As many of you may know, we have a St. Bernard in the office who serves as the unofficial mascot of The Outlook. Luckily, Weiss is more Beethoven than he is Cujo.
Speaking of misery from just above, that’s also the title of another classic King story of which the origins can just as easily be read in the news headlines in any city across the globe. When an author named Paul Sheldon finds himself the victim of a car rollover due to treacherous winter weather while driving in the mountains, he awakens to find himself in the care of who he believes is a nurturing and trustworthy home care nurse named Annie Wilkes. It turns out that Annie is Paul’s ‘biggest fan’, having read all his books, and Paul, grateful to Annie for taking him in, lets her read his latest manuscript. Things take a bad turn when Annie detests Paul’s latest book, in which he kills off the main character of a series he’d written. Annie then basically keeps Paul hostage in her out-of-the-way country home as he recuperates, and also demands that he write a new book in which the main character lives after all. The story has twists and turns that are uniquely King-esque, and I’ve always thought there was a little bit of realism put into the author character from King himself.
But even when we stray from the literary world, we find that some of Hollywood’s most notorious monsters and horror icons have roots in reality.
Freddy Krueger – you’ve heard of this guy, right? Burned all over, ugly red and green sweater, wears a glove that’s fixed with blades on the end of each finger, and tops it all off with a fedora hat? No, the wise-cracking and dream-stalking serial murderer of the ‘Nightmare on Elm Street’ franchise didn’t really exist, at least not in that context. But creator Wes Craven did conjure up Freddy from an event that happened in real life.
The basic premise of the ‘Nightmare’ movies is that Freddy stalks his victims in their dreams, where they’re most vulnerable. Craven, looking for that next big horror story to scare his audience, came across a news article in which a young boy had, for all intents and purposes, died in his sleep. The boy kept having night terrors and had refused to go to sleep. It wasn’t until he’d been medicated that his family believed he would finally get a good night’s sleep. Minutes later, the young man’s piercing scream woke up the whole house, and his family found him dead in his bed. In the immediate aftermath of the young man’s terrible demise, investigators found a coffee machine hidden in his bedroom closet; one of the many ways in which the petrified man tried to keep sleep at bay.
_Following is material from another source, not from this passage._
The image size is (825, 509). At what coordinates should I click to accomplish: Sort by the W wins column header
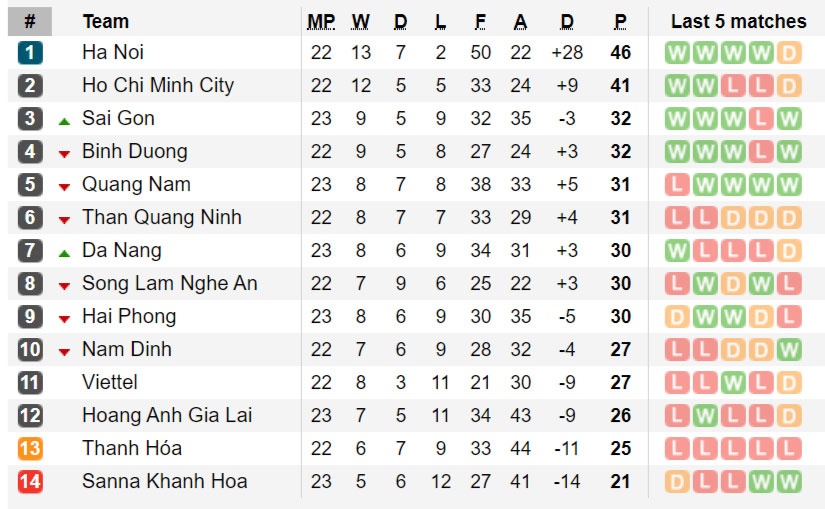361,21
It’s unknown to this day what exactly was terrifying the boy at night, but the article in the L.A. Times did state that the family had survived and managed to escape the infamous Killing Fields in Cambodia. Nightmares, indeed.
Halloween brings with it all sorts of supernatural beings, but the truly terrifying stories that get goosebumps soaring up my skin come from a very real place.
Our world can be a nightmare in itself.
For this week, that’s been the Ruttle Report.